Article published: Friday, May 11th 2012
This year Manchester is putting on Close Knit, a twelve month festival dedicated to the art of knitting. Sarah Adie attended the latest of their events to find out more about the ongoing theme inspired by the recent discovery of boxes full of knitting patterns in a cupboard at the Whitworth Art Gallery, some dating back at least 100 years.
Throughout the year a workshop is held each month focusing on a particular aspect of the craft. March saw eager knitters from all over Manchester congregate at Platt Fields’ Gallery of Costume to learn the finer points of cable knitting – a traditional technique of the kind you may see on fishermen’s sweaters – but the subsequent Art of Knitting event on 28 April at the Whitworth Art Gallery was a little different. The day provided people with a quick insight into yarn bombing, a practice that really has taken the knitting world by storm.
Also known as guerrilla knitting, the idea of yarn bombing is to rid the craft of its ‘grannies-only’ image and encourage people to look at it as a form of protest, a way to beautify the world, a legitimate art form or a means of taking ownership of public spaces. This was part of a discussion instigated by artist Lucy Burscough at the start of the session, who took attendees on a whistle-stop yarn-bombing tour.

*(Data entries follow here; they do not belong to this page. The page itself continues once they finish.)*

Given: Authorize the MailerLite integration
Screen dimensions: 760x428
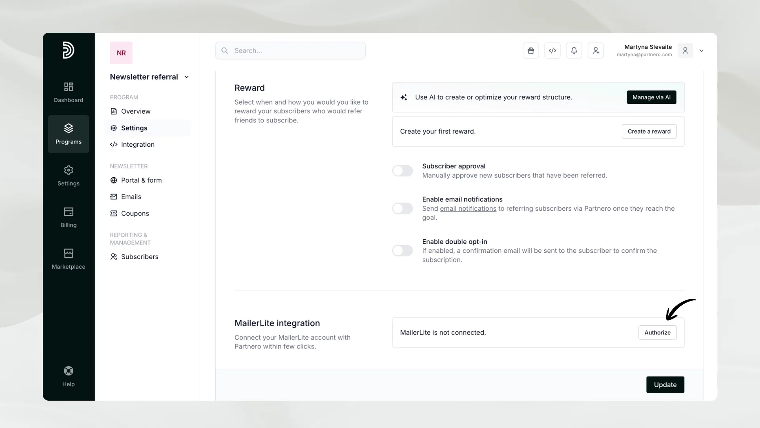Looking at the screenshot, I should click(x=657, y=332).
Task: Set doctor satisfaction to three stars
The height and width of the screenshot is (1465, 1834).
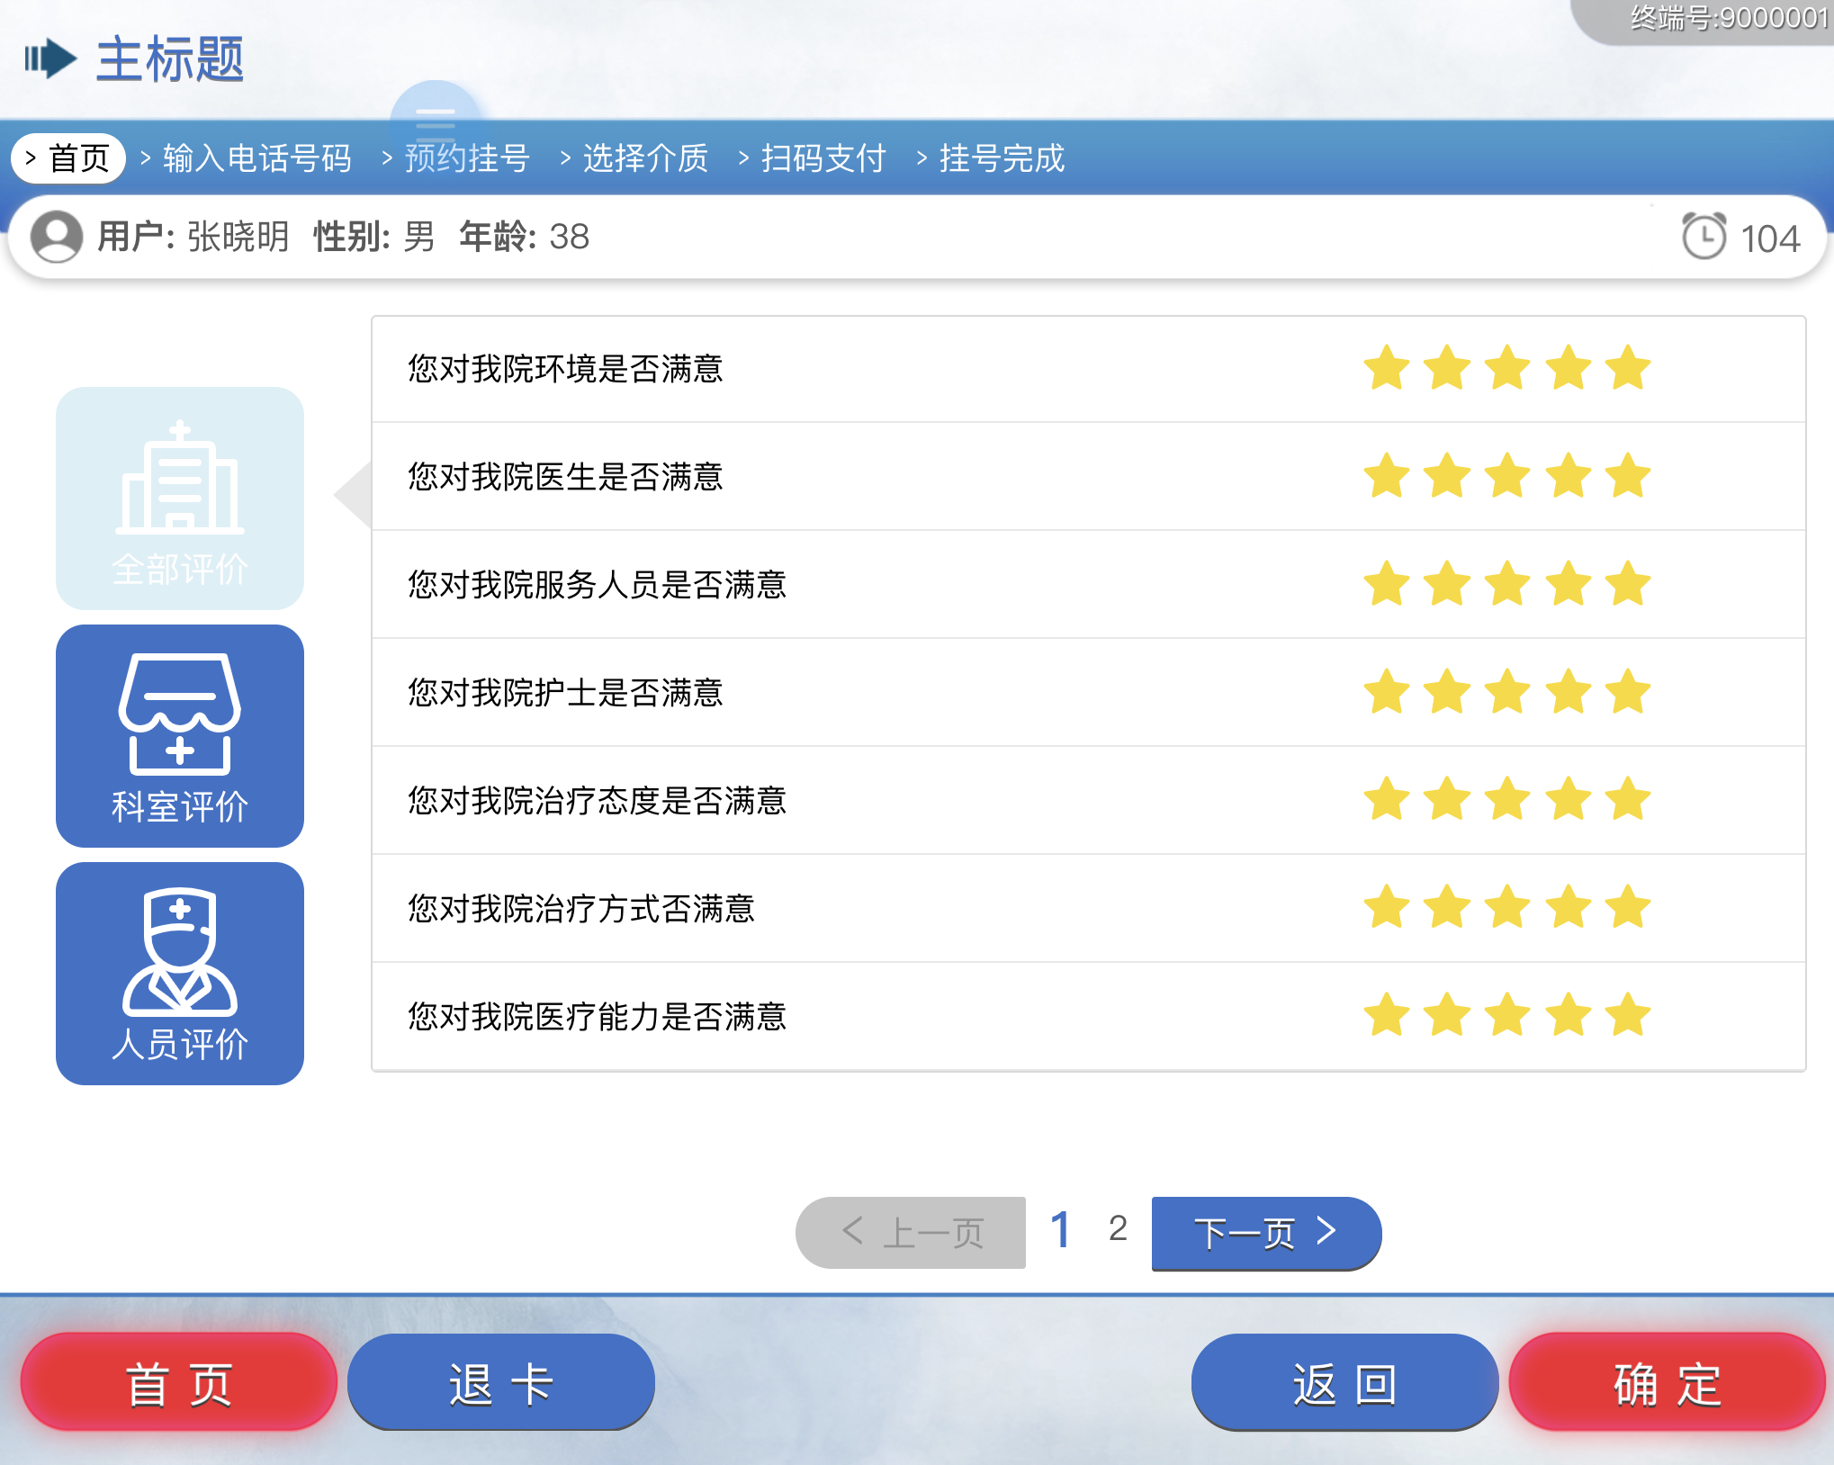Action: coord(1507,476)
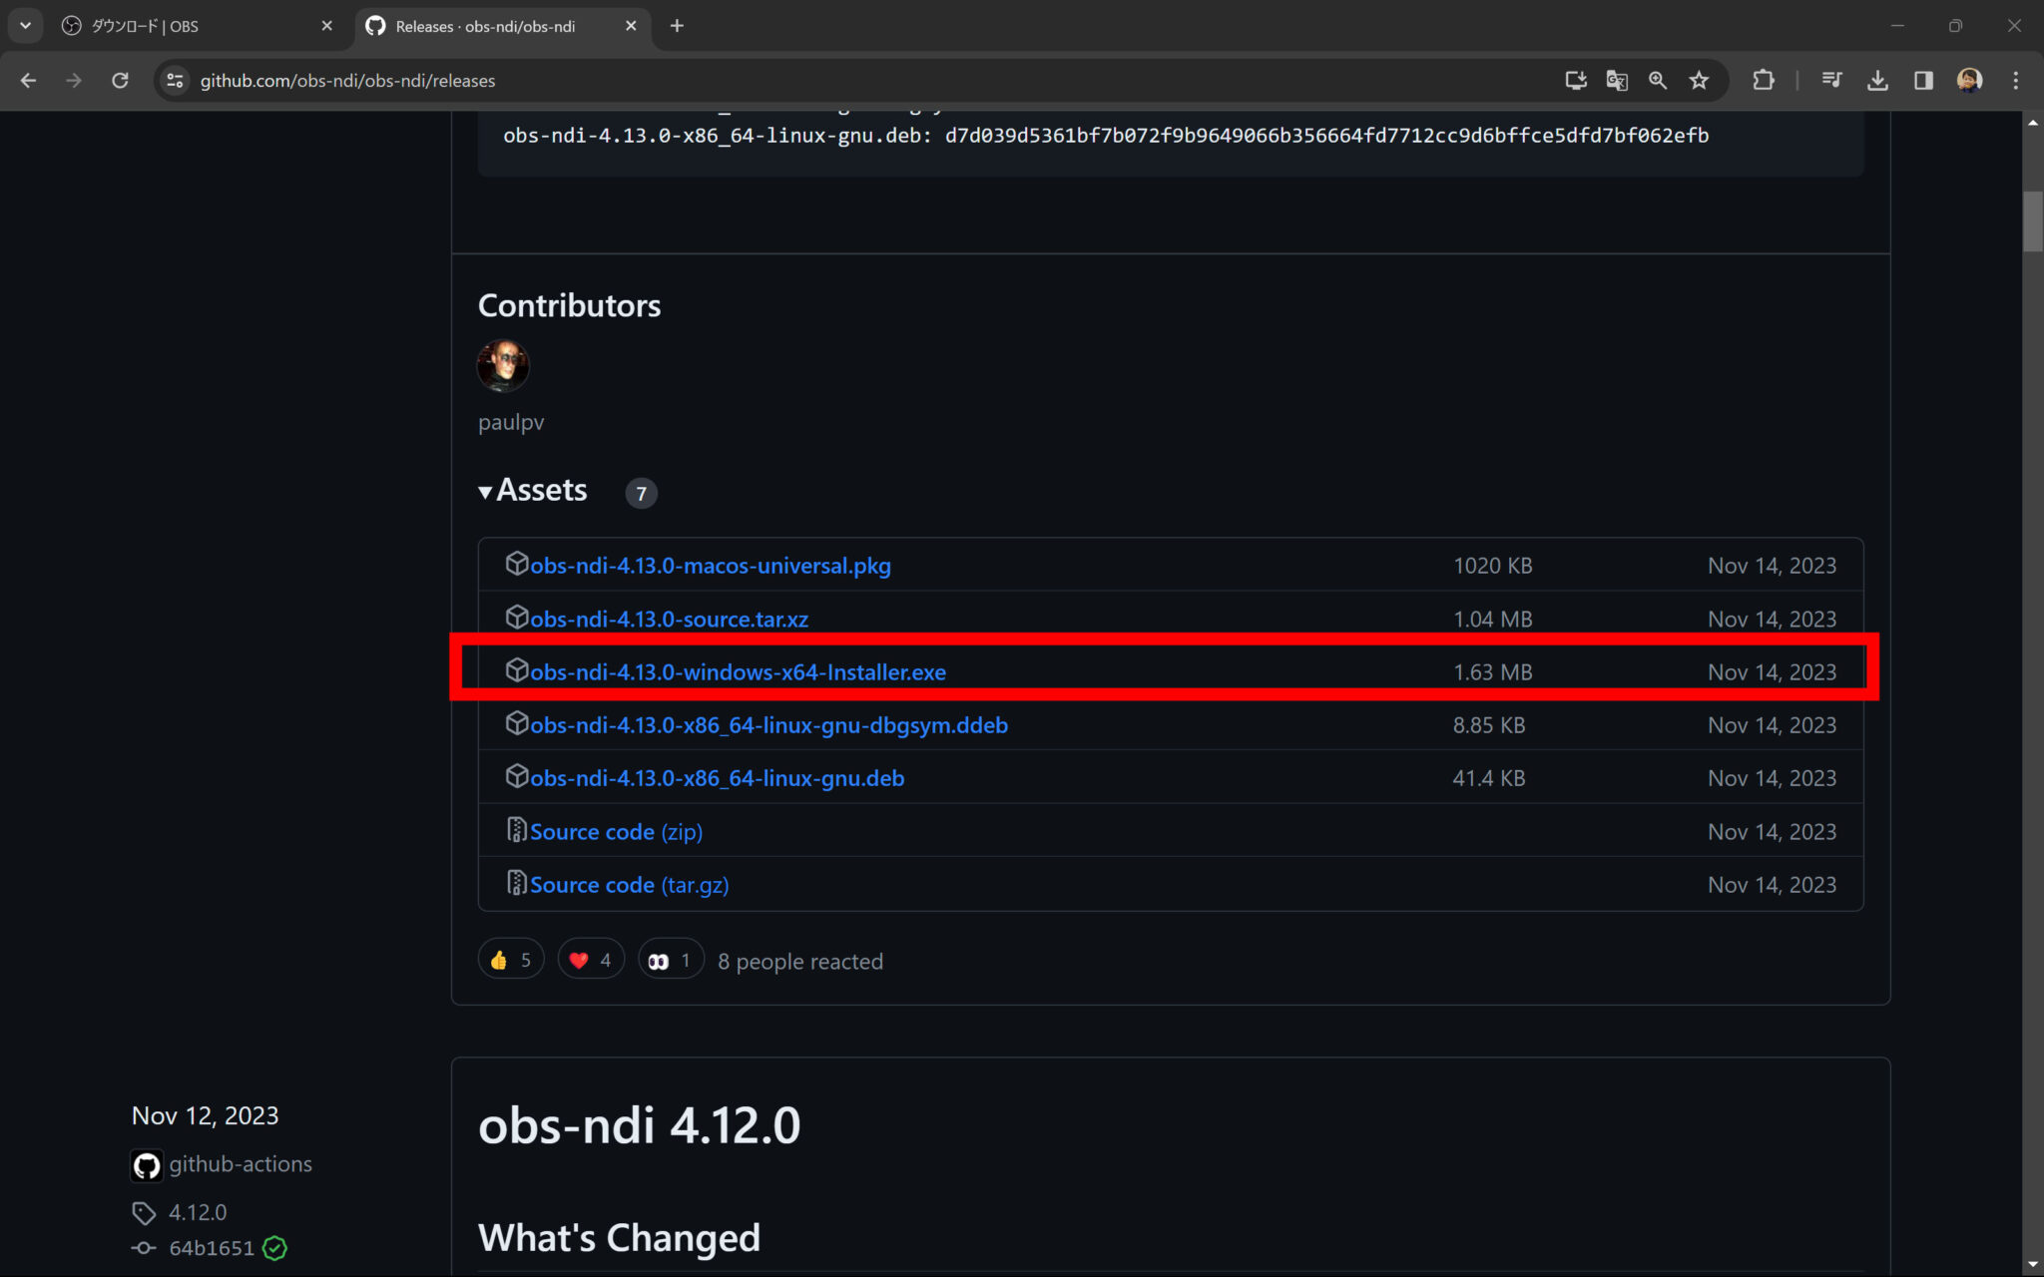Toggle the heart reaction
2044x1277 pixels.
pyautogui.click(x=590, y=959)
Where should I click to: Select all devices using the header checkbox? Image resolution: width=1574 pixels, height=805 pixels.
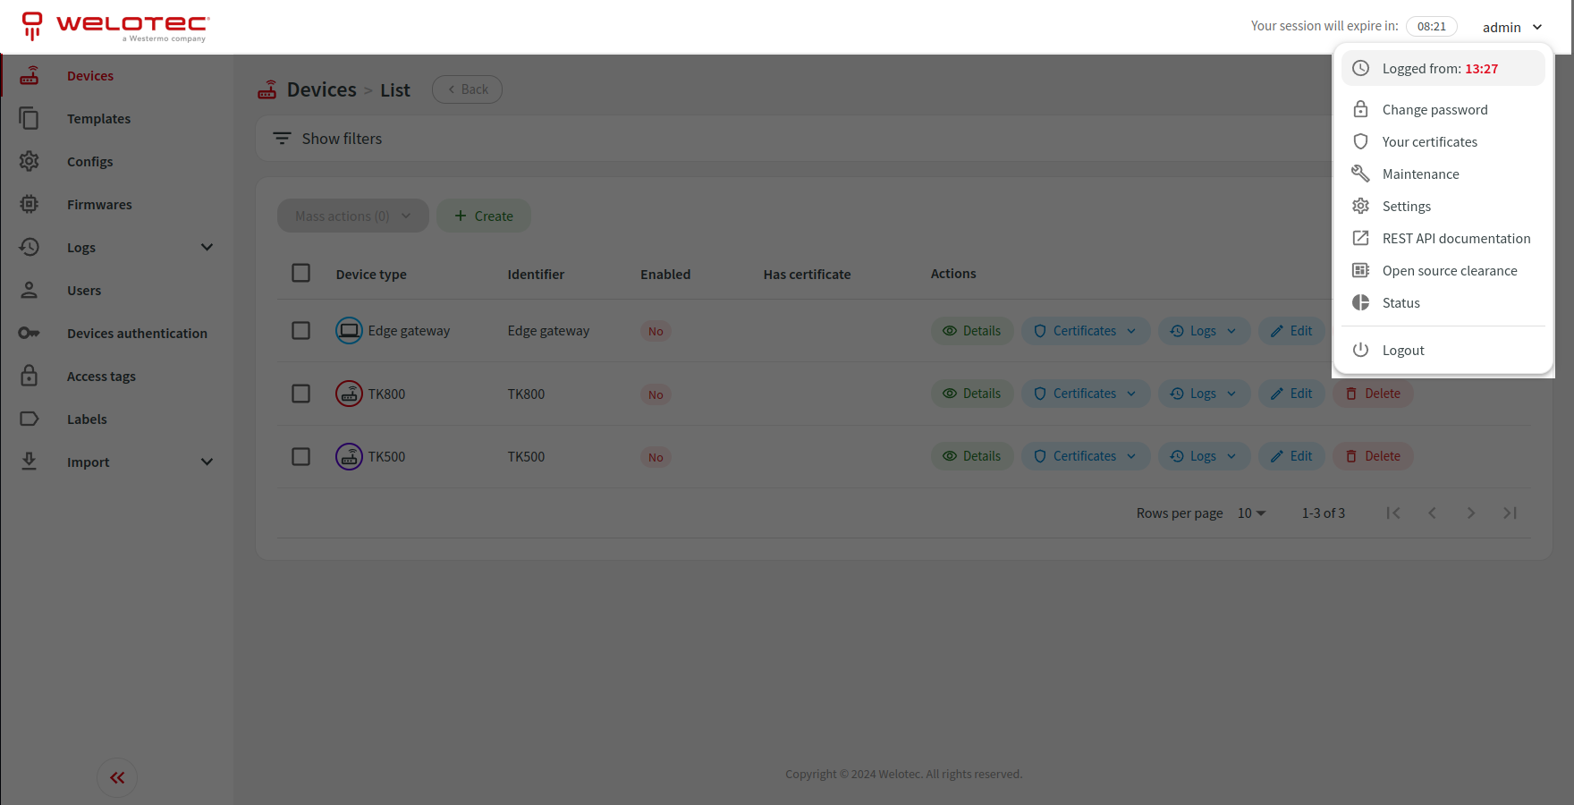click(x=300, y=273)
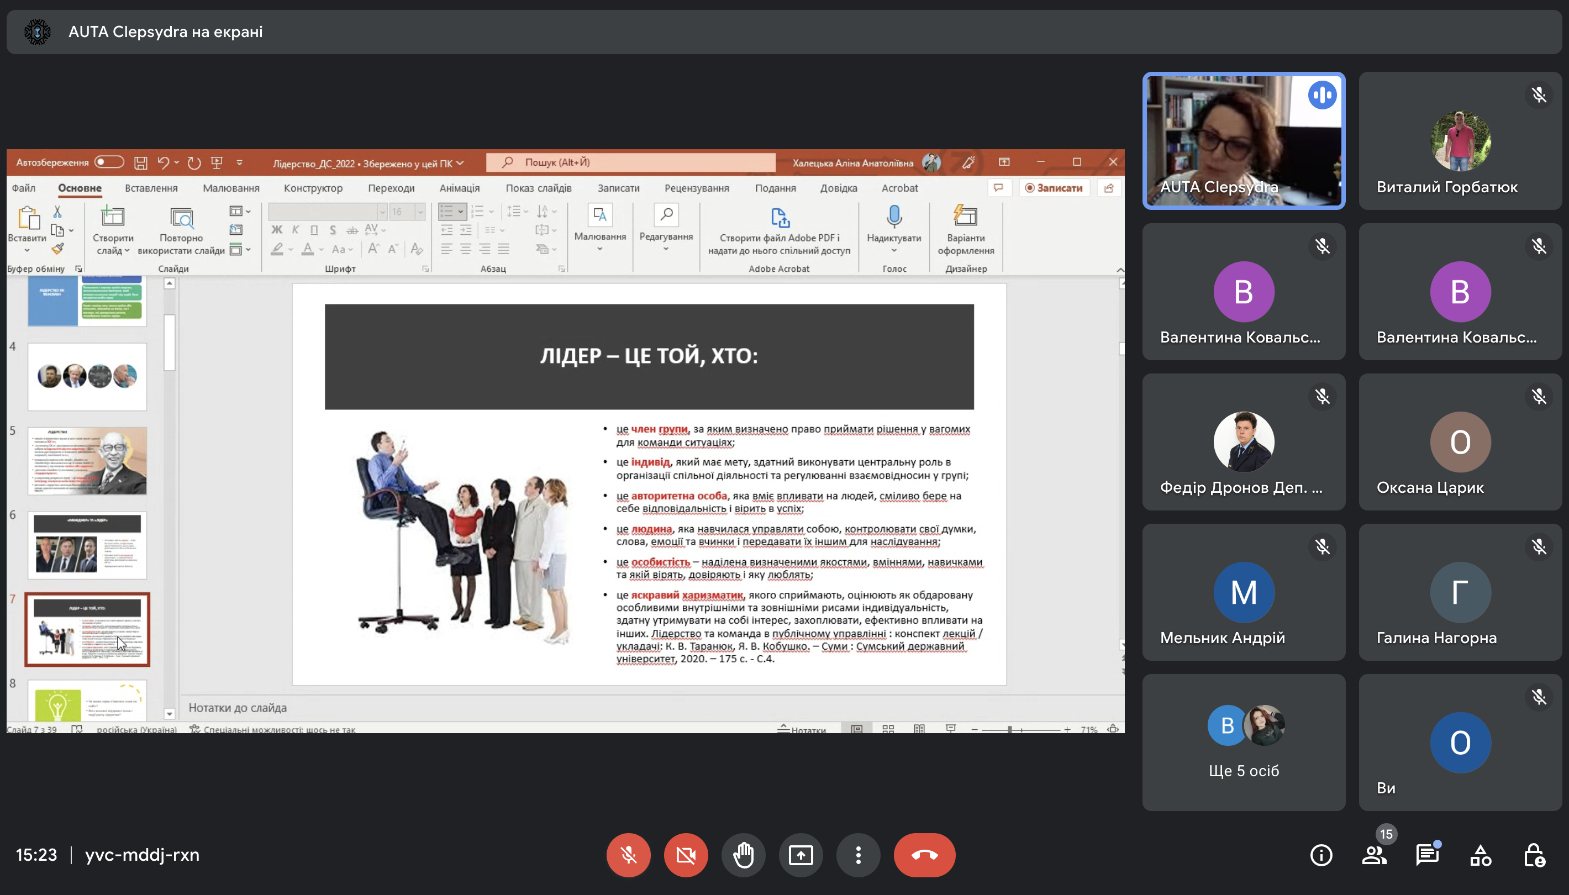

Burscough introduced them to the likes of Magda Sayeg – widely acknowledged as being the godmother of guerrilla knitting, whose works include the knitted bus in Mexico and some knitted stairs in Sydney – and Theresa Honeywell, who knits to challenge gender stereotypes.
With the slideshow done the workshop moved on to give people a chance to test out their own skills, encouraging them to look at famous works of art to see how these can inspire knitting. Eight pieces had been selected by the gallery – including Francis Bacon’s portrait of Lucian Freud and a seascape by Turner – to engender a bit of creativity. As Ed Watts, adult programme coordinator with the Whitworth Art Gallery, suggested, the Turner painting could well benefit from the addition of a little woolly boat, while Lucian Freud might look a little more dapper with a knitted moustache.
Knitting patterns were provided to cater for all abilities. Of the 90 or so people in attendance, many were beginner knitters, so there was no need to panic if ‘stranding’ and ‘colour-work’ were new concepts, particularly since novices were sat next to those with a bit more experience who could be turned to in case of purling emergency.
This, Mr Watts explained, is one of the key aims of the project, saying, “We get a good mix of levels, so we tried to flag up people with more experience and buddy them up with beginners. The feedback after the event was really positive and it was our biggest workshop so far, with the most attendants.”
If The Art of Knitting’s intention was to revolutionise people’s perceptions of this traditional pastime it was a resounding success. As the one man who came along to try his hand at knitting observed, he had “no idea knitting was so cool”.
To get involved and pick up a few new skills, head to the Gallery of Costume on 26 May where you can learn all there is to know about one of the most popular techniques for knitting intricate and colourful patterns– Fair Isle.